George Osborne’s Budget brought to the top of the political agenda the question of how Britain taxes its wealthiest people — and simultaneously exposed tensions in the coalition.
Mr. Osborne intends to axe the 50p top rate of income tax, paid by people earning more than £150,000, during the lifetime of this parliament: the big question is when and on what terms.
Nick Clegg, the Liberal Democrat leader, told the Financial Times on Monday that any cuts in taxes on high incomes would be accompanied by moves to increase taxes on wealth, specifically on “very, very high value property”.
There is surprisingly little disagreement between Conservatives and Liberal Democrats on the desirability of getting rid of the 50p income tax rate but there is friction about how exactly the rich should be taxed on their mansions.
The chancellor and Lib Dem leader agree that the right time politically to remove the 50p ratewould be when the pressure is easing on low and middle-income families, who are enduring the biggest squeeze on their incomes since the 1920s.

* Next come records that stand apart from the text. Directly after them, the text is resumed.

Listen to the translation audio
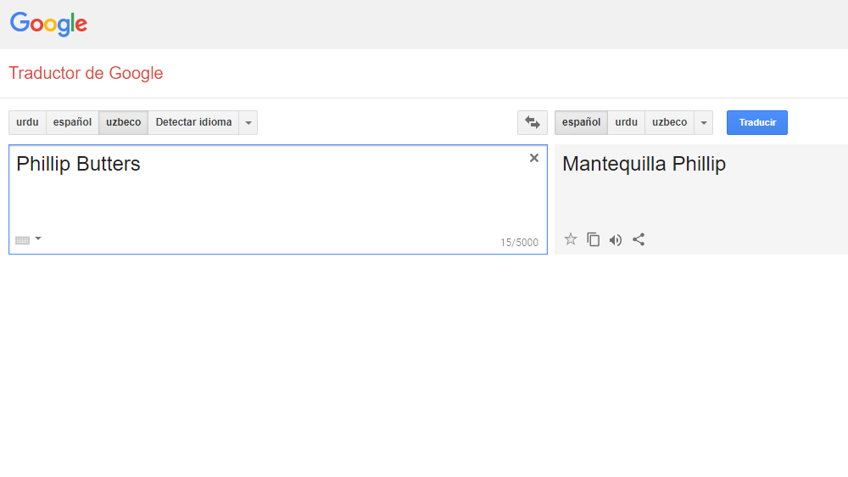click(x=616, y=240)
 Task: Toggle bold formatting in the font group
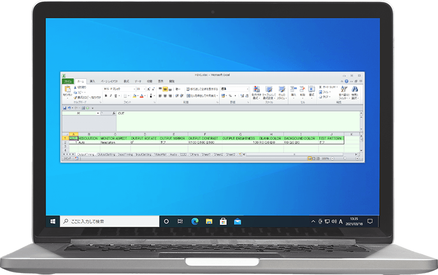[x=105, y=96]
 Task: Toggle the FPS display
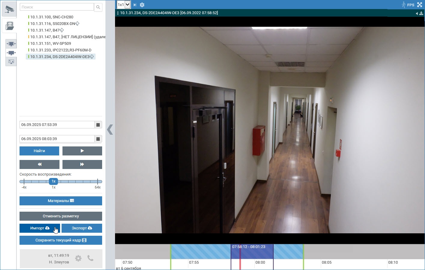[411, 5]
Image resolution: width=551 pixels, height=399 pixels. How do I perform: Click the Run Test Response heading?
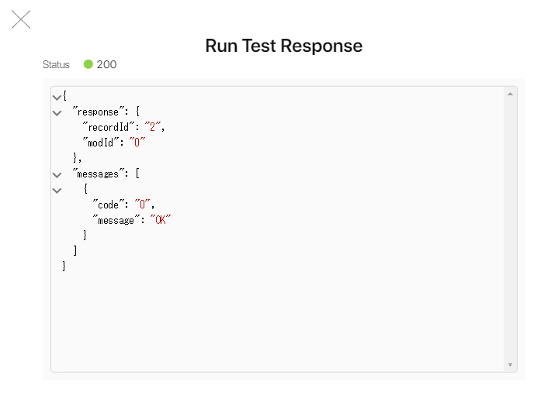(x=283, y=46)
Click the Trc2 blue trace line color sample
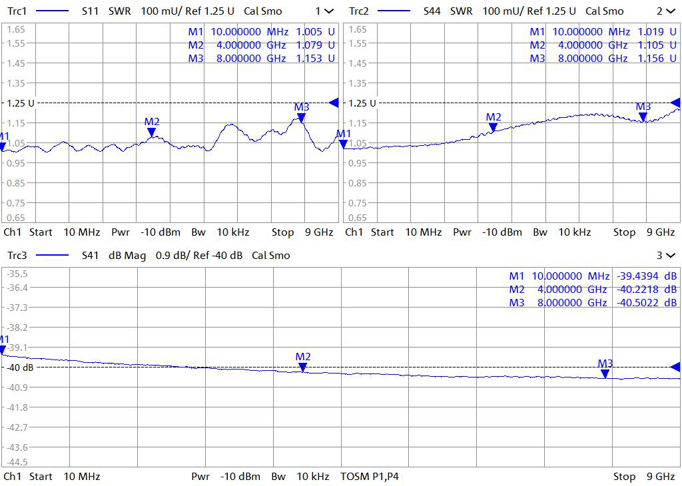The width and height of the screenshot is (682, 486). (x=392, y=11)
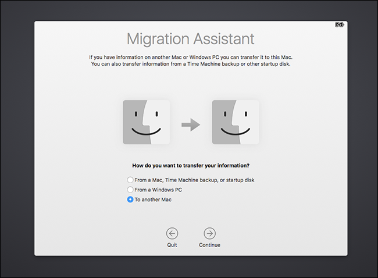The width and height of the screenshot is (378, 278).
Task: Click the "From a Mac, Time Machine backup, or startup disk" label
Action: pos(194,180)
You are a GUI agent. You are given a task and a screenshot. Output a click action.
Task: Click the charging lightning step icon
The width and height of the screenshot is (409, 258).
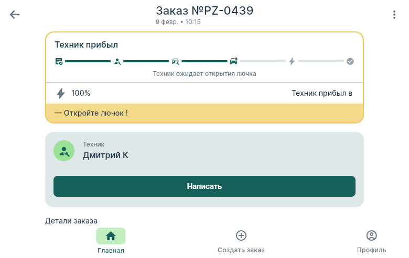pos(292,61)
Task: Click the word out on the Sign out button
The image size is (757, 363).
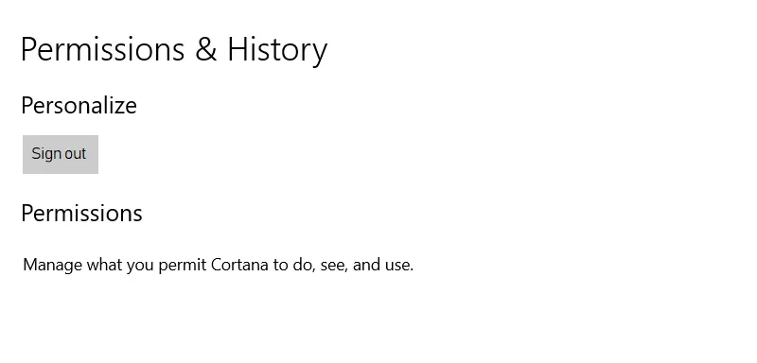Action: [75, 154]
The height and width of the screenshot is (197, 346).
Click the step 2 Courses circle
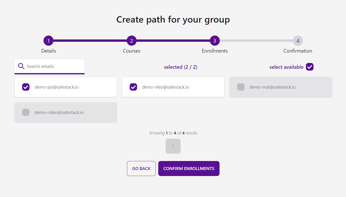pos(132,41)
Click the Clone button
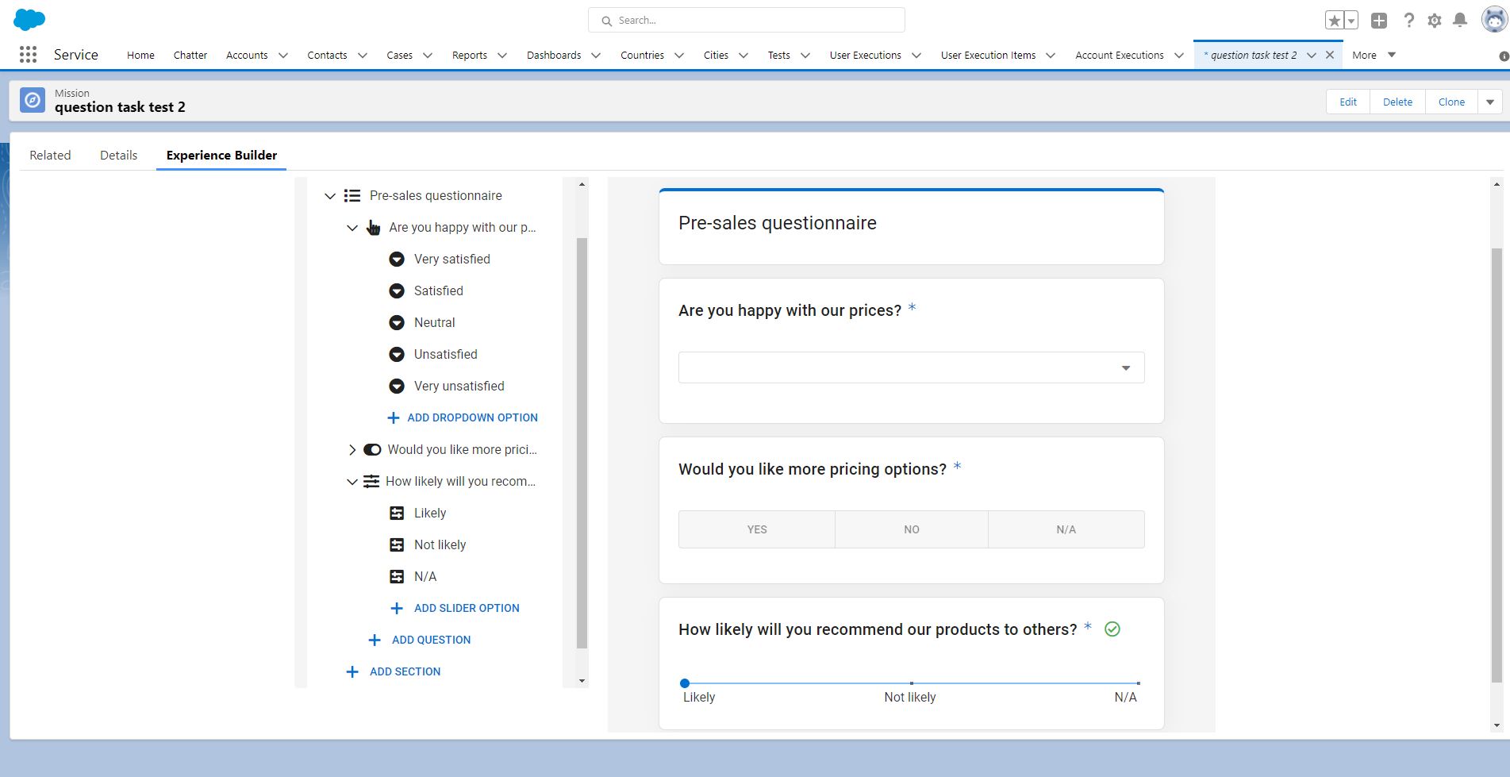The height and width of the screenshot is (777, 1510). 1450,102
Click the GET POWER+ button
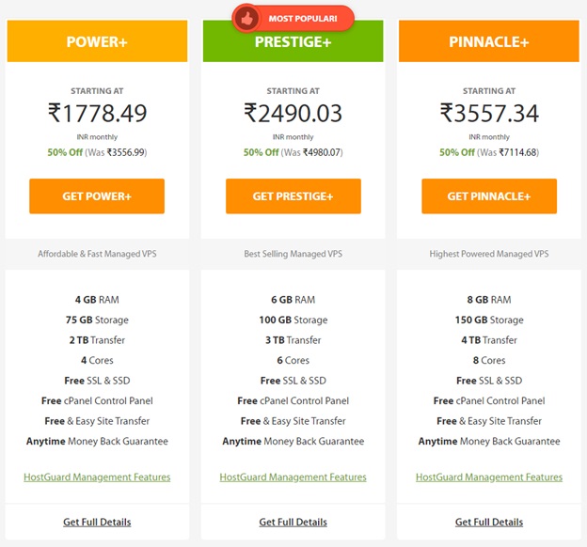 tap(97, 196)
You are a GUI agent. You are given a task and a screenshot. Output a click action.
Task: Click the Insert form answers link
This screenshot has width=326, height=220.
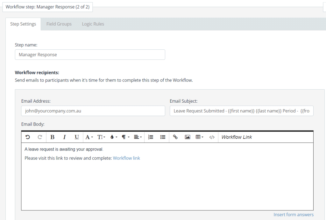(293, 214)
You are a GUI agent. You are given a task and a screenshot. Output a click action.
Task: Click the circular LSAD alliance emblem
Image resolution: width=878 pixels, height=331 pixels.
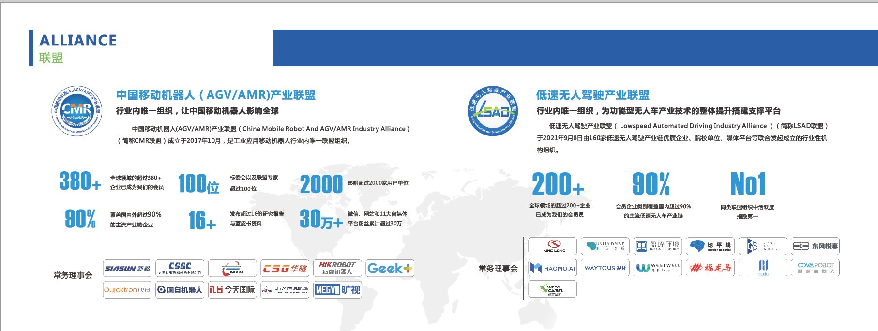[493, 111]
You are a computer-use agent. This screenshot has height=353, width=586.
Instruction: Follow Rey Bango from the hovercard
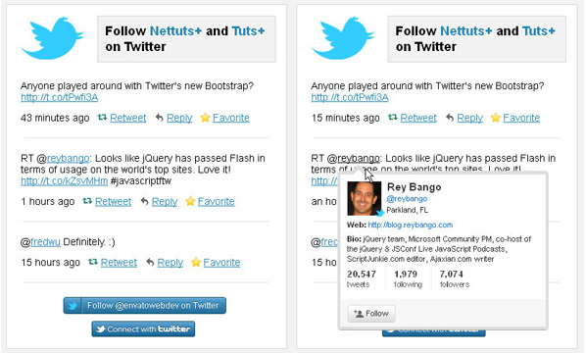[371, 314]
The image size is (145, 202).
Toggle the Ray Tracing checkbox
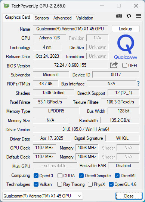click(59, 184)
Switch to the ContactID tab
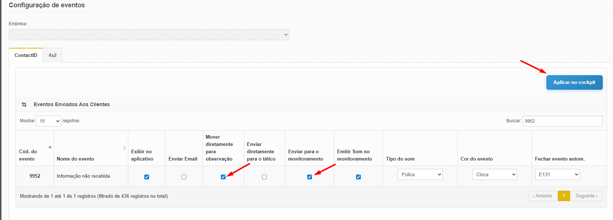This screenshot has height=220, width=613. point(26,55)
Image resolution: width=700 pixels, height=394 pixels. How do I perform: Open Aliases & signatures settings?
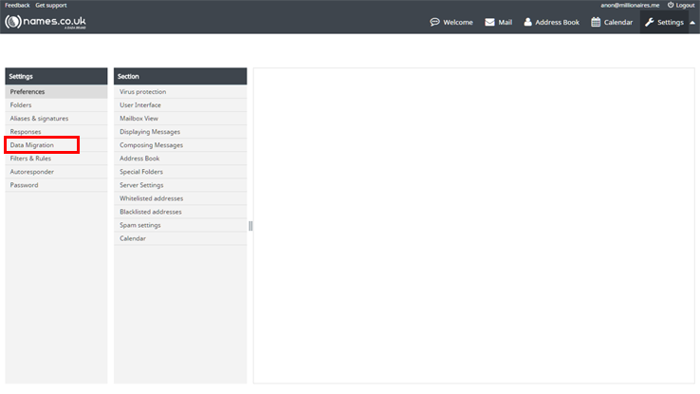coord(39,119)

That could come in the Budget of 2013 when the public sector pay freeze comes to an end and when, in the words of Mr. Clegg, low and middle earners may be “breathing more easily”.
Scrapping the 50p rate will be easier if Mr. Osborne finds it does not raise much money for the exchequer.
Revenue & Customs will conduct a review in January. Mr. Clegg suspects that the top rate has not “raised any money whatsoever”.
Tension rose on Monday after Mr. Clegg and Vince Cable, Lib Dem business secretary, interpreted Mr. Osborne’s Budget as the start of a “liberal” retargeting of the tax system away from income and enterprise and towards “unearned wealth”.
Mr. Clegg said he was “amazed” that few had spotted the significance of Mr. Osborne’s Budget assertion: “As well as reviewing revenues from the 50p tax rate, we will also be redoubling our efforts to find ways of ensuring that owners of high value property cannot avoid paying their fair share.”
Mr. Cable was asked whether this might include a revival of his policy of a 1 percent “mansion tax” on homes worth more than £2 million. “You need to have a proper basis for taxing property and I’m sure that’s one of the things we’re going to look at,” he told the BBC.
The Treasury immediately denied a new mansion tax was on the cards, insisting that Mr. Osborne’s Budget promise to make rich property owners pay “their fair share” was a reference to a tax avoidance crackdown, particularly on stamp duty.
Mr. Osborne was also angry that the Lib Dems had diverted attention from an entrepreneurial event he was attending with David Cameron in London.
“We had the Budget last week,” said one Tory insider. “The chancellor makes tax policy.” Mr. Clegg’s suggestion that higher council tax might be another way of taxing wealthy property owners was also rejected by allies of Eric Pickles, Tory communities secretary.
“The debate has just begun on this,” said one Lib Dem official. “If all George Osborne is talking about is tackling avoidance, that doesn’t go far enough.”
Mr. Clegg argues that a liberal tax system “rewards work and enterprise and captures pollution and unearned wealth”.
The Treasury does not see it in quite those terms but it is intent on taxing wealth and assets that are not easily moved offshore.
However, Mr. Clegg and Mr. Osborne do agree on one key point: if the rich are to gain from lower income taxes they will pay more on their expensive properties, one way or another.